# Exercise aim
Take the part of the data that opens with the line containing "Click the Alignment" and closes with the line containing "pos(41,106)", and change "column filter funnel" to "sort arrow". How do those lines read with only that change made?

# Records for the task
......
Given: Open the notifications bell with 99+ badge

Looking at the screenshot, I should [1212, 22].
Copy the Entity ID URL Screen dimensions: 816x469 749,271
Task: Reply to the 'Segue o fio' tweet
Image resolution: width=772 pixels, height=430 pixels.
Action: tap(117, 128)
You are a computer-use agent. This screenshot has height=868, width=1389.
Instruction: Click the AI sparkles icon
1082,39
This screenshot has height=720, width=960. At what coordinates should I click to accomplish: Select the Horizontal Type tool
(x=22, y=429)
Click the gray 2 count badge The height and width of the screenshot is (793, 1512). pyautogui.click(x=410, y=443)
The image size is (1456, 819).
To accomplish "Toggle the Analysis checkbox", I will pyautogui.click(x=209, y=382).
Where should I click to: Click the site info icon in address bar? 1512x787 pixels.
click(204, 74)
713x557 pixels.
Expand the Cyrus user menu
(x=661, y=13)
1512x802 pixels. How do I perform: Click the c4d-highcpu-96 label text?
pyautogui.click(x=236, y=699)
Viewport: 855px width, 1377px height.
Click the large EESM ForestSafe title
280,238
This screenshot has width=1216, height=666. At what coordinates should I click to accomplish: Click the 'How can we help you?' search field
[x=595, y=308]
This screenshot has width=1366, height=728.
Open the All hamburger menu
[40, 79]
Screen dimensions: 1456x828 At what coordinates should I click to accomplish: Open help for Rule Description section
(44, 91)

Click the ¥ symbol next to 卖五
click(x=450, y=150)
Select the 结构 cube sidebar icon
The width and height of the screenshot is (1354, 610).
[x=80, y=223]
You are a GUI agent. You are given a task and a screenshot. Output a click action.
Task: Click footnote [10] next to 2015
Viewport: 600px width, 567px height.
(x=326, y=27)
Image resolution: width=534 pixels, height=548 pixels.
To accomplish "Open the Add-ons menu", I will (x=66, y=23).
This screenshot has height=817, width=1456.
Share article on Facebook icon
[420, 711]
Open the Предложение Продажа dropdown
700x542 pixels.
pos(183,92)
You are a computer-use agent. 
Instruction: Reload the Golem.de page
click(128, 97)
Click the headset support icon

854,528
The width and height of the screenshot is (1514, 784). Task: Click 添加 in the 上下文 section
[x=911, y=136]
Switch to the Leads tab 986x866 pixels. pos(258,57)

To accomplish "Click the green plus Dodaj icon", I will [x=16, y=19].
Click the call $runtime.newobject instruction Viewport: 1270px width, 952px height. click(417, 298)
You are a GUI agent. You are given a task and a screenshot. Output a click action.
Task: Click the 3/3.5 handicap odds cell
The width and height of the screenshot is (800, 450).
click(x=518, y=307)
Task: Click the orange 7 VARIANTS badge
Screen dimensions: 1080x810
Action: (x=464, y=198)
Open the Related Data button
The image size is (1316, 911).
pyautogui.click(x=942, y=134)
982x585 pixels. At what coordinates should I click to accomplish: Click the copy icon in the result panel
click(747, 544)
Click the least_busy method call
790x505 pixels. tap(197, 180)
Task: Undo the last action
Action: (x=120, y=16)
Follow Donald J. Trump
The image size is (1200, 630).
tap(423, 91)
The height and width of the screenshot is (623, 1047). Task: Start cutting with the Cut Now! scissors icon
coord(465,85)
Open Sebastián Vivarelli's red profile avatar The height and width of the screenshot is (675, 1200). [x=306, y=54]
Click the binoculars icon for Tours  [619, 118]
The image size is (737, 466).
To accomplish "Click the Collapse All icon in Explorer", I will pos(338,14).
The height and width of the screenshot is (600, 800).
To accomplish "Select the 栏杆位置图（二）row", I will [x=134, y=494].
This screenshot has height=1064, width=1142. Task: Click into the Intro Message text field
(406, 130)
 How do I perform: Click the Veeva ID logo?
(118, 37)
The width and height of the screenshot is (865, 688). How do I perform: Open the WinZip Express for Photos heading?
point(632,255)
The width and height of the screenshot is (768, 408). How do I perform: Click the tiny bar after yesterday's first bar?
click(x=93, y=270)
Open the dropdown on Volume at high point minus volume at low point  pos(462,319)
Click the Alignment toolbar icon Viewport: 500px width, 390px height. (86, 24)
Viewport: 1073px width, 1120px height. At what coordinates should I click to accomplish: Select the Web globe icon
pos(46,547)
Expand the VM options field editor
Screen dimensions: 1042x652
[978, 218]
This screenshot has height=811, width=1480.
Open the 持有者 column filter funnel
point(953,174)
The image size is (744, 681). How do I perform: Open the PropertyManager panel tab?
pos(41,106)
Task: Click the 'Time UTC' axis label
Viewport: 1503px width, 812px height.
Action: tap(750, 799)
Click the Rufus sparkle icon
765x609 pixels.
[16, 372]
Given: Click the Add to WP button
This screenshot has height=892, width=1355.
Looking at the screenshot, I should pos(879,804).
......
# Response to the task
Click the Alignment toolbar icon Viewport: 500px width, 390px height. (86, 24)
Viewport: 1073px width, 1120px height. At what coordinates should I click to accomplish: Select the Web globe icon
pos(46,547)
Expand the VM options field editor
Screen dimensions: 1042x652
[978, 218]
This screenshot has height=811, width=1480.
Open the 持有者 sort arrow
point(953,174)
The image size is (744, 681). How do I perform: Open the PropertyManager panel tab?
pos(41,106)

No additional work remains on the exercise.